My quest for a dream job - kshk123
In three months time, I will be completing 13 years as a software professional, and my quest for that “dream” job still continues. As a student of computer science, and while I was a fresher in the industry, I always had a vision of a dream job. The vision has only got sharper over the years, but I have got nowhere near to landing that job.
It does not mean I am unhappy with my current job. I have seen many ups and downs in my career, and finally, since the last few years, I have the feeling of being in control. I am quite content in what I am doing. 
So, why this ongoing quest for a dream job. Why not be happy with what I have got and let life continue like this.
The answer is quite clear. I have always wanted a career that I would be proud of. Some day, when I look back at my career, I should feel that I have achieved something, that I was part of something special, something extra-ordinary. My career is just not about earning money, just not about getting jobs done, but being a part of something which affects millions of lives, being part of something which is ground-breaking. That is my dream, that is where I always wanted to reach, and I know I am quite far off from there. I have gained good knowledge, I have grown as a professional, I have earned the respect and trust of my peers and superiors, but haven’t really “achieved” what I wanted to.
When I use Windows, I wonder how proud the developers who have designed and worked on it, would be. Those engineers who are working on Project Loon would be so excited. Or those lucky software engineers, who work in CERN, how challenging and satisfying their jobs must be.
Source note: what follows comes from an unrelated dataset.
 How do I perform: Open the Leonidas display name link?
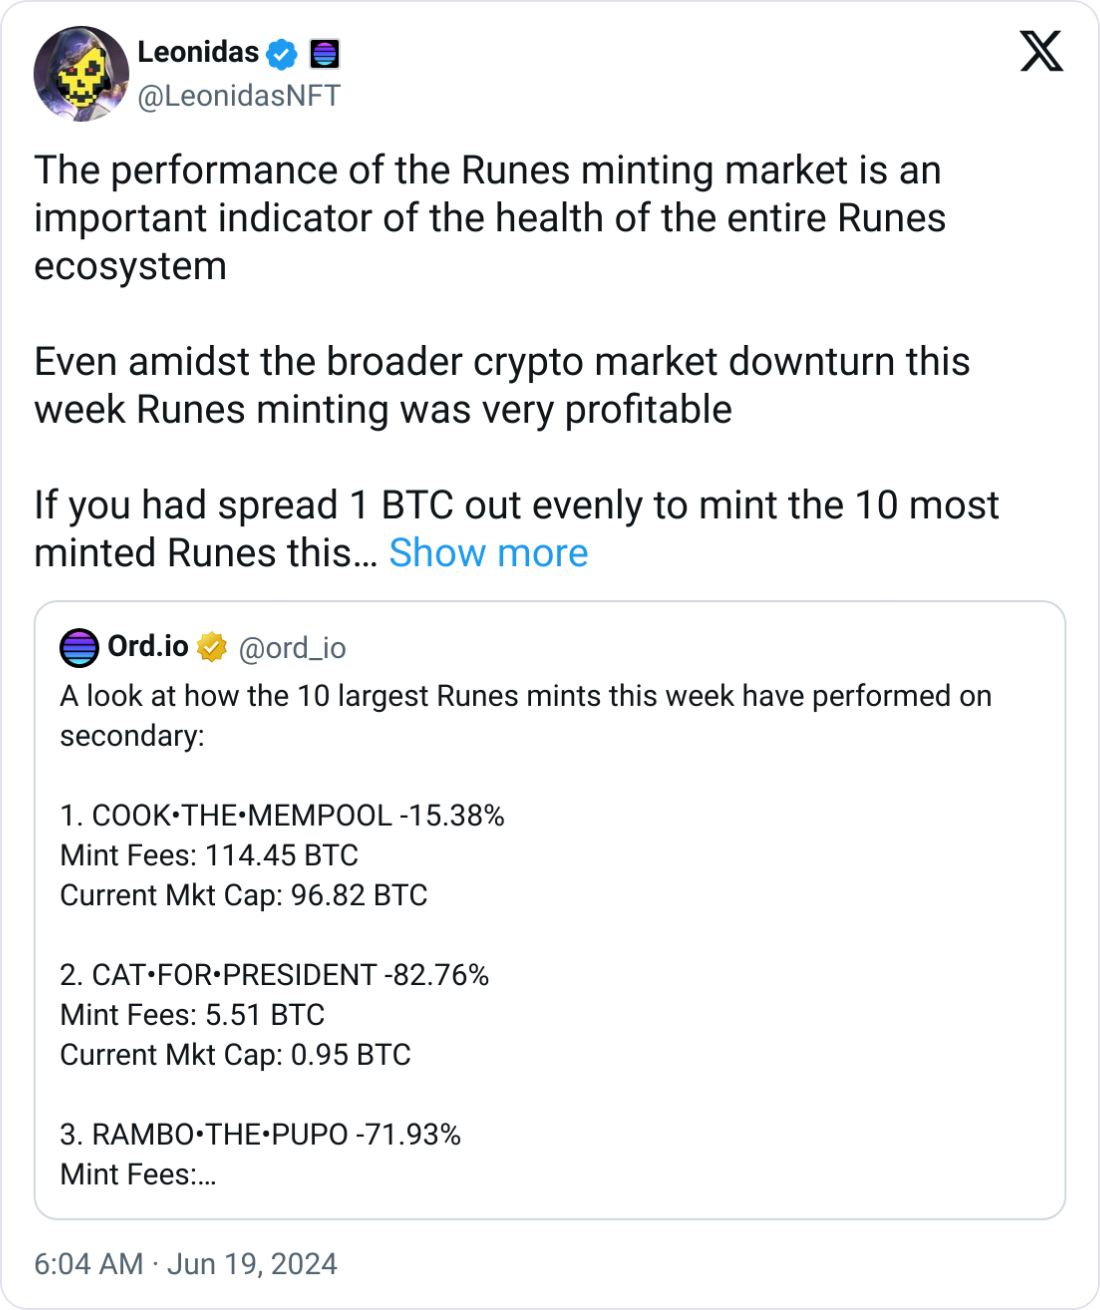[x=198, y=52]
Developing an OS, working in path breaking research teams, working on developing of new standards or being part of a kick-ass start-up, those are some jobs that would be my “dream”. That is where I want to reach, and not there yet. I don’t know if I will ever make it there, but my quest will continue.
======
Phithagoras
There's a lot of important open source stuff that can use help from
experienced individuals. i.e. Tor. It probably won't pay, but you'll be doing
something incredible, and nobody but yourself can stop you.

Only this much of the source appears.